Like Crazy

Do you know what happens when a young British visitor's visa expires? Nothing! No one at the Consulate gives a rip that she fell in love while she was here. This means an intercontinental relationship that is fraught ...you know... This leaves us, the audience, to sit and watch paint dry.

Granted, the actors are very, very good and the camera loves their faces, but the pace is excruciating and much of the dialogue is mur- mured, whispered, or muffled. Of course, people don't enunciate during sex, so I can see why the critics love this thing, but our screening audience was NOT impressed.

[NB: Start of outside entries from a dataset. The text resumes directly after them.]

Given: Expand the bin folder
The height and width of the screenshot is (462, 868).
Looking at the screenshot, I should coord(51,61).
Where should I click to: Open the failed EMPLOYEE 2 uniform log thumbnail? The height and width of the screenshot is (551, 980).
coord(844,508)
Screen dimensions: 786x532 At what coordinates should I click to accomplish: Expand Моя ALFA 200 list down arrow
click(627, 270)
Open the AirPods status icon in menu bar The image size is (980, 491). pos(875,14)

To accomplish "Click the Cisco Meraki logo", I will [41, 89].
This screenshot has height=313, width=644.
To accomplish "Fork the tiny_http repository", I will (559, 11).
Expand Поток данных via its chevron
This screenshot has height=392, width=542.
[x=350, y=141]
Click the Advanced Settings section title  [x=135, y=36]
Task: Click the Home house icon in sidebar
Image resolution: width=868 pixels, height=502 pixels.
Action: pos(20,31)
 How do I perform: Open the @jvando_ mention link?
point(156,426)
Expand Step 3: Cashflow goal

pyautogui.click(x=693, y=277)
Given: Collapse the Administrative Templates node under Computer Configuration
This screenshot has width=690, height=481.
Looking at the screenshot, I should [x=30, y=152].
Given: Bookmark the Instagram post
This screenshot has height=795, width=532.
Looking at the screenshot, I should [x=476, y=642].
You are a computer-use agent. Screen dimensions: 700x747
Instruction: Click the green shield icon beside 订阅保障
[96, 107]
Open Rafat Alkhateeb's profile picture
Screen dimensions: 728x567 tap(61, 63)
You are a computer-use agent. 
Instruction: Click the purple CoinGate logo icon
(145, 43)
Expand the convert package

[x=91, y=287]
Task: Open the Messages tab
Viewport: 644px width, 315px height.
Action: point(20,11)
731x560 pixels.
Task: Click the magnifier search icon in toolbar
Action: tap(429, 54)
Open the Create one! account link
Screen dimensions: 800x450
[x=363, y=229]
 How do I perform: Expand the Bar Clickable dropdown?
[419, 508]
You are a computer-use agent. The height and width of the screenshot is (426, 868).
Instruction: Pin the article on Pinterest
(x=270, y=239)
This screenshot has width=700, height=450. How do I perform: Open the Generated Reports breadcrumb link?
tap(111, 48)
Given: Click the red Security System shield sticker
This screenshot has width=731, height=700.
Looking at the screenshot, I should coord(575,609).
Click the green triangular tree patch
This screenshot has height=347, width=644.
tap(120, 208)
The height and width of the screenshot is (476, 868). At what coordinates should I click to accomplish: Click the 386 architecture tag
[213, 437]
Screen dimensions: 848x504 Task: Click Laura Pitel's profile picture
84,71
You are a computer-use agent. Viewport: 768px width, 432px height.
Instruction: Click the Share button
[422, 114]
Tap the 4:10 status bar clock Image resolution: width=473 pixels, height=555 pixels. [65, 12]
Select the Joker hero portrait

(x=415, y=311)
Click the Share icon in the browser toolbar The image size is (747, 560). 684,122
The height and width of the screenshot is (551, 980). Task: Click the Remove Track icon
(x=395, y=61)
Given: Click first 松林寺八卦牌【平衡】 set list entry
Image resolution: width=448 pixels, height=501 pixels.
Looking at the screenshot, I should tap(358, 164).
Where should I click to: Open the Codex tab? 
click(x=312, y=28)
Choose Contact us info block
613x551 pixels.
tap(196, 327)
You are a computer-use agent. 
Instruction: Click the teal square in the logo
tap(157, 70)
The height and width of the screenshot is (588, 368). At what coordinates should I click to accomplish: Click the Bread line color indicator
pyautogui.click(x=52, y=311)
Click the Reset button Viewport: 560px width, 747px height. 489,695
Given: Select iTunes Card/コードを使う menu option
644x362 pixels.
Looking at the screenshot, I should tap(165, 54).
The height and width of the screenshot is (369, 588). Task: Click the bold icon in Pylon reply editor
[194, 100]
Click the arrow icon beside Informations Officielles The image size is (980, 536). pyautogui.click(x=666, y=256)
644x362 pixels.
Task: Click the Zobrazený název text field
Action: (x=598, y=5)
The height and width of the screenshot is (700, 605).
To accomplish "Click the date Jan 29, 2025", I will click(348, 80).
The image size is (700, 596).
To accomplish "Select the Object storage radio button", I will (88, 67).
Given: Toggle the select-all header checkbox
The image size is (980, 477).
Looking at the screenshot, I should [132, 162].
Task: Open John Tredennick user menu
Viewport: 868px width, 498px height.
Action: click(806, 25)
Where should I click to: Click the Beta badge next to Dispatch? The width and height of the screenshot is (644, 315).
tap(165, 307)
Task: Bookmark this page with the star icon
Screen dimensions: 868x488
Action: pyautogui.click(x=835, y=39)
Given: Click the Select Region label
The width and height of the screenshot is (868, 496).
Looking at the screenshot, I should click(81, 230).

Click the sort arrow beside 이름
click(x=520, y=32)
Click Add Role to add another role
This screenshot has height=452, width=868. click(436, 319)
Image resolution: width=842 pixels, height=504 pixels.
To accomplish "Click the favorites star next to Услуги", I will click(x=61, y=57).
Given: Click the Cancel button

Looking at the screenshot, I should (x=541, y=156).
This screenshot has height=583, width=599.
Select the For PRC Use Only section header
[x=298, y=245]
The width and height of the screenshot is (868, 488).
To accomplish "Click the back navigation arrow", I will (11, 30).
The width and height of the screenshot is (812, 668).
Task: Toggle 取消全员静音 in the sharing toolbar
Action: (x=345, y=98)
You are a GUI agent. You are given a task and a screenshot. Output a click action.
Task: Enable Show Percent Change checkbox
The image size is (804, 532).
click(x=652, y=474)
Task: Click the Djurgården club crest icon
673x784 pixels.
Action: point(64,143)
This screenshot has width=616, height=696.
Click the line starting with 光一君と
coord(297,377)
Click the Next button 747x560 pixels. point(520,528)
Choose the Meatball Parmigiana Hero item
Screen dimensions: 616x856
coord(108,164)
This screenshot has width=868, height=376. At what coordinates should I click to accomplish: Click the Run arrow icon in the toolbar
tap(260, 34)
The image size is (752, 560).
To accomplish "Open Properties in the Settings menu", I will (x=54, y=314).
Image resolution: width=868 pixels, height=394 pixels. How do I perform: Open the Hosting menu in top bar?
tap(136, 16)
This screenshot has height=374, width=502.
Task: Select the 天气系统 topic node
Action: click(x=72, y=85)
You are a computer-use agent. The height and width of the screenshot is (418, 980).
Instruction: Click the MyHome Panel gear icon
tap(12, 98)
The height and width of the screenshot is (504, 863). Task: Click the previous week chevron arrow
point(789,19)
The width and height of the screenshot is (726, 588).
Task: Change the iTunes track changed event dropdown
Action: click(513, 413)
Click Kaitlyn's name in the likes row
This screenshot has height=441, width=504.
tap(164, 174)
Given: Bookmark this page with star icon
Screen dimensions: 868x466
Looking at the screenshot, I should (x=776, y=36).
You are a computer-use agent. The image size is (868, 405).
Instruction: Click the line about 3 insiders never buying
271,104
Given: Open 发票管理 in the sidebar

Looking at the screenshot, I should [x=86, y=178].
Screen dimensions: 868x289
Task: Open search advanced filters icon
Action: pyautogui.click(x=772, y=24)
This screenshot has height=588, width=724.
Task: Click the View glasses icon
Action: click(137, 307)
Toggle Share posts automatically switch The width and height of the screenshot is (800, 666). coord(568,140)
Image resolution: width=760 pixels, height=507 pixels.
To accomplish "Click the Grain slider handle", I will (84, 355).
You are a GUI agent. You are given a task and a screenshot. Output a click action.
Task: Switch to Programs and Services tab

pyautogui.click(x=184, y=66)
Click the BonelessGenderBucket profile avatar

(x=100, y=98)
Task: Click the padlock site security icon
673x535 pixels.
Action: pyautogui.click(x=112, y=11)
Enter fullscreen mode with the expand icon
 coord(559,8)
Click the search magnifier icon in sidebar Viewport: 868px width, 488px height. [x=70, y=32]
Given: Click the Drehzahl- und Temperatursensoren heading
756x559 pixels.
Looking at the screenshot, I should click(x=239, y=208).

This award-winning film (Best Picture and Best Actress at Sundance) features:
  • Anton Yelchin ("Star Trek" he was the young Chekov) is the passive (American) object of two women's affections. It looks like he could be happy with either one. Yelchin is a wonderful actor and he was the main reason I went to see this film.
  • Felicity Jones (Lots of BBC television) is the impetuous (British) spark plug who initiates most of the churn in the erstwhile lovers' off-again on-again relationships. I finally became impatient with her whims.
  • Jennifer Lawrence ("Winter's Bone") is the American coworker who steps into the breach. I couldn't help but root for her.
  • Charlie Bewley (the "Twilight" franchise) is the hottie in London who borrows a kitchen appliance from his neighbor. I couldn't tell what it was and couldn't make it out from their conversation. Maybe a waffle iron?
Once again, I have to admit I am not an artiste, nor are my tastes artistic. Maybe I'm just easily bored... My primary concern was, Who paid for all those airline tickets?

I'm glad I didn't spend my discretionary money on a ticket for this PG-13 snooze.